Still, he tried moving the books. He tried tapping on the shelves. Nothing worked.
Until he tried the bookshelf next to the one where the musty air was emanating.
The button, discoverable only by touch, was behind a weighty Latin dictionary. When Gage pushed, there was a loud click and he felt the other bookshelf, the one with the musty air, tremble. He pushed and it slid inward. Shaking his head in disbelief, he pushed it all the way in, the shelf sliding silently on tracks until there was a gap wide enough for him to squeeze past.

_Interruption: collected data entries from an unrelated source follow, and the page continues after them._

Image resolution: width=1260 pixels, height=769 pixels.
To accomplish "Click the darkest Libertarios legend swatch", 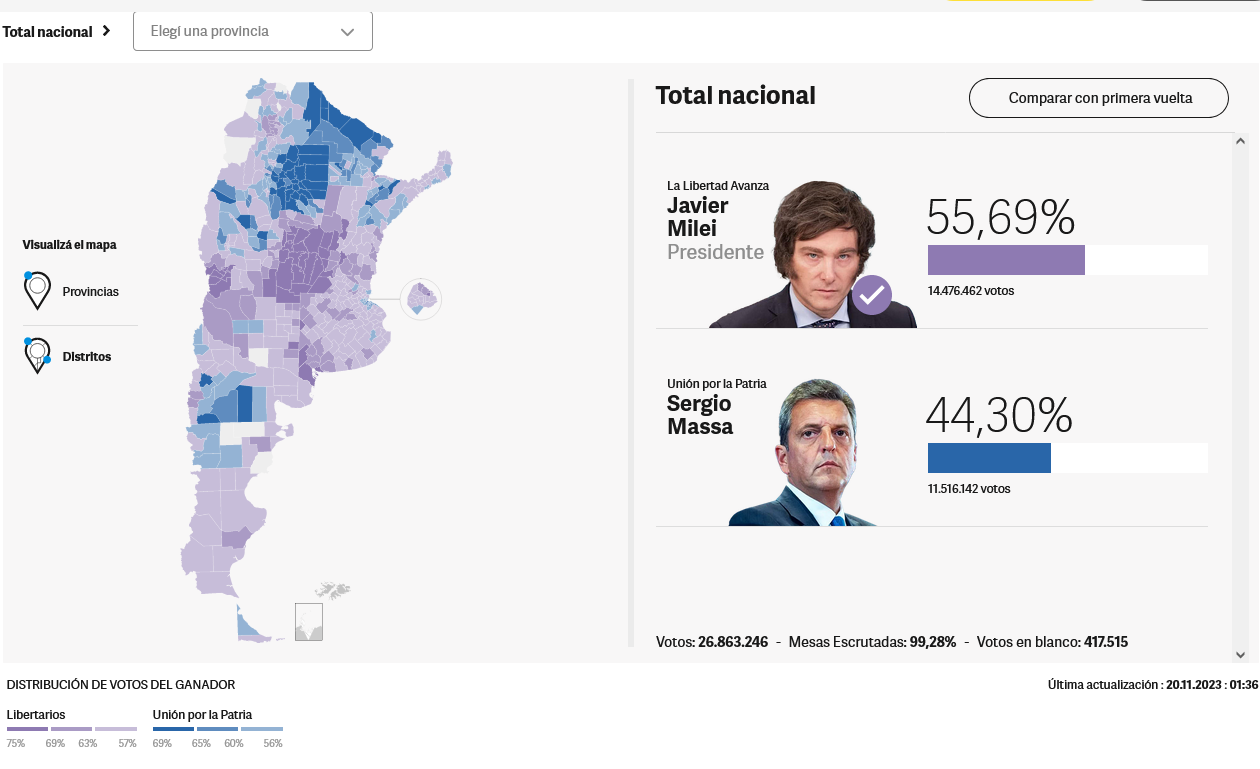I will click(27, 729).
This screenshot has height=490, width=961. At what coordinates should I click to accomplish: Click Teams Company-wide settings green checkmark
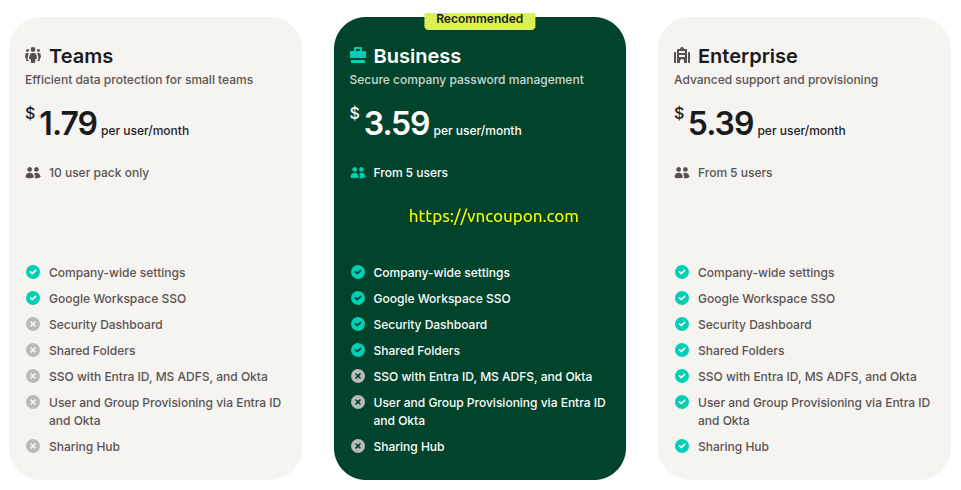[33, 273]
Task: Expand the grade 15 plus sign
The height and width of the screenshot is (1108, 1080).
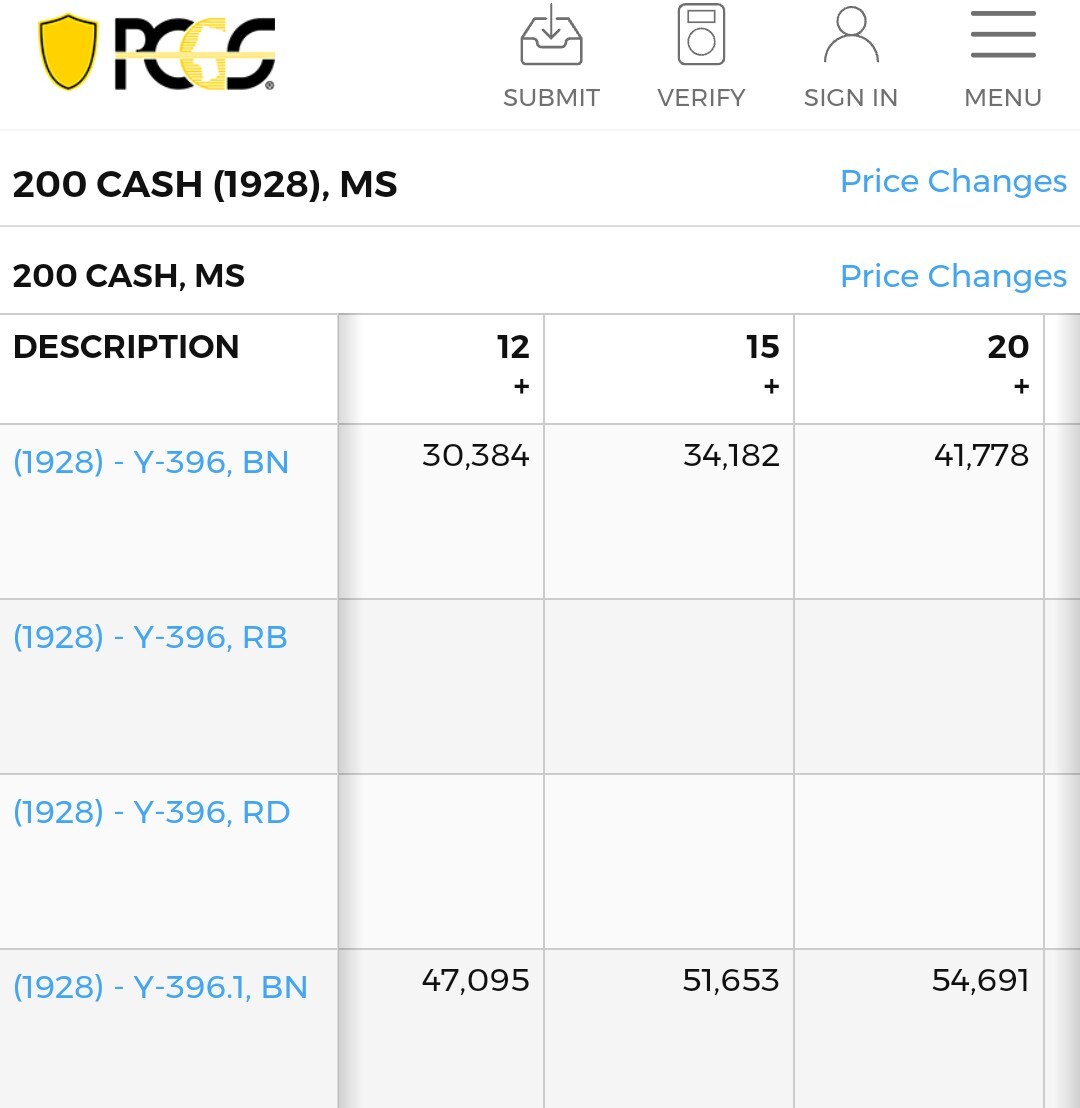Action: [x=771, y=387]
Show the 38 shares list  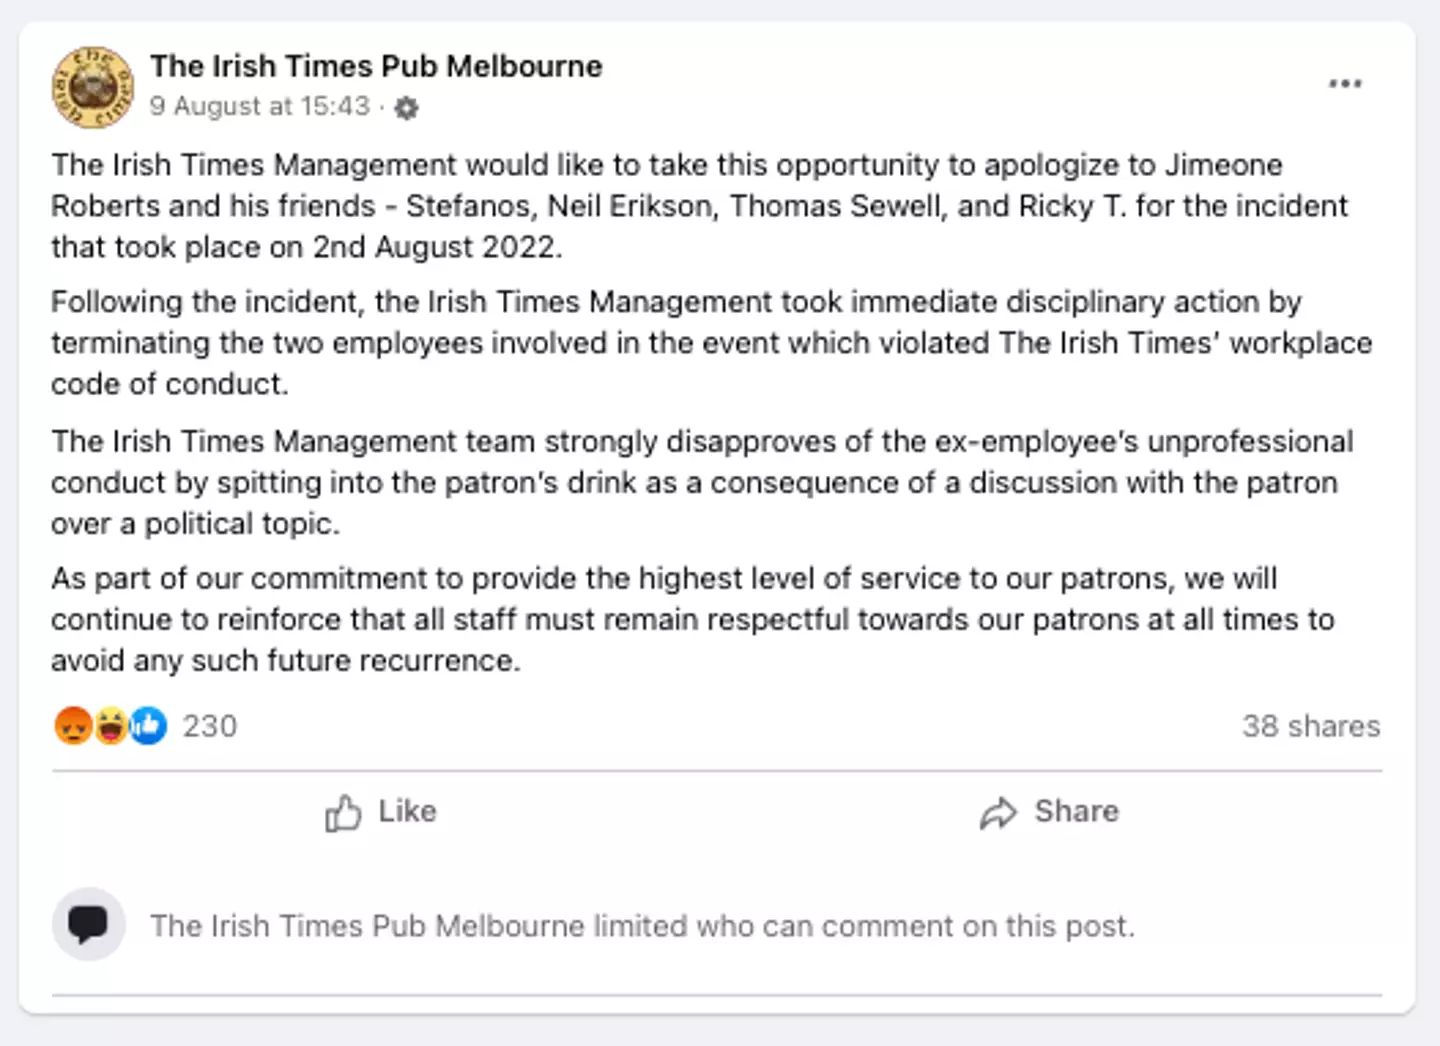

There was a lamp on a white table whose legs had been carved to resemble a lion's feet. He flicked a switch and a soft yellow glow illuminated wooden steps leading down into another basement. He took the steps slow, the whole thing feeling surreal, a little voice inside his head screaming to turn back—get to the nearest phone, call the police, the FBI, the press, anyone who would come.
But what would he tell them? He'd found a secret room in a summer church camp? What did that prove?

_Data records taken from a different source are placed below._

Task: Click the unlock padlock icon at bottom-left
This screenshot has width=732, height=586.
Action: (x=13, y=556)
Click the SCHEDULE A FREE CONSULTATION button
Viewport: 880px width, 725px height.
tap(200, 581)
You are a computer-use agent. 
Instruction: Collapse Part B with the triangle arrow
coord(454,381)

The walls were bare concrete. A concrete floor at the bottom. A narrow hall led to another door, a big thick metal one he was afraid would be locked. It wasn't. He entered a dark room, found a light switch, and then marveled at what the light revealed.
It was a war room.
That was the first thing that came to mind when he saw all the maps of different regions of the United States on the walls, all the thick black binders in the metal shelving units, the rack of shotguns, handguns, and crossbows, the color-coded chart with people's names listed on them. The place smelled faintly of cigars. There were wooden chairs gathered around metal tables, and the tables themselves were littered with computer print-outs and handwritten notes. There were heavy metal cabinets. There were pictures on the walls—and he felt a chill when saw that they were various politicians, authors, and entertainers.
Loren Sparrow was among them.
Gage stepped close to Sparrow's photo, squinting at the tiny text printed at the bottom. He hadn't read a word when he heard a scratching sound behind him, like the soles of shoes skidding on the floor.
Chapter 18
"Easy now," a man said. "Turn around real slow, hands where I can see them."

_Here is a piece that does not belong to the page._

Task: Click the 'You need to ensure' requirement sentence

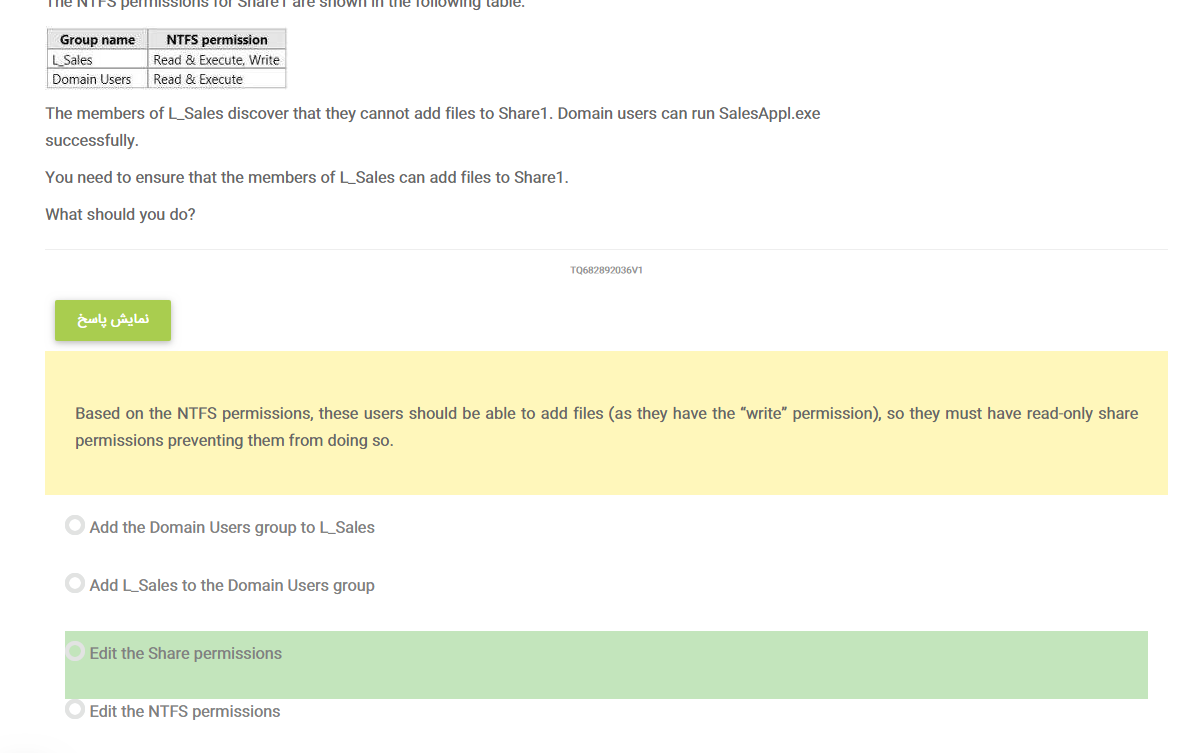Action: point(306,177)
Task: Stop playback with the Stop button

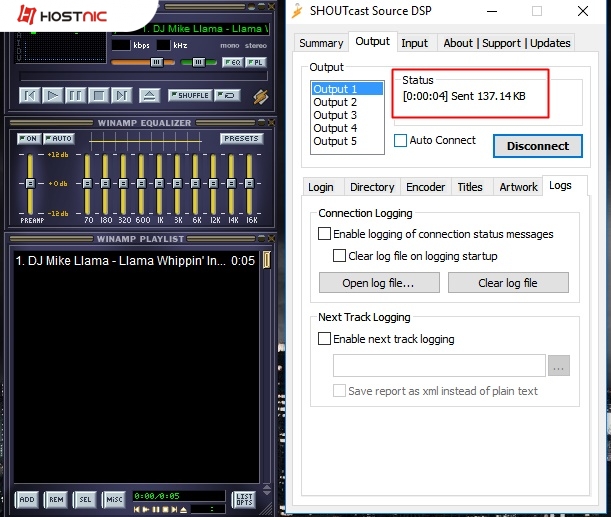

Even before he turned, Gage was fairly certain he knew who it was, despite never having heard the man's voice before. It had that high, nasal quality he'd expected based on the man's sleight stature and narrow face. Any thought Gage had of reaching for his Beretta vanished when he heard the man cock his gun.
"Do it," the man said.
Sure enough, when Gage turned—slowly, with hands raised—it was Ryan Monahan standing there in the doorway, dressed in the same black trench coat he'd been wearing when he dropped ma off for a night of bingo. Monahan was pointing a .58 Smith and Wesson special at the middle of Gage's chest. Even more disappointingly, Monahan looked like he knew how to use it.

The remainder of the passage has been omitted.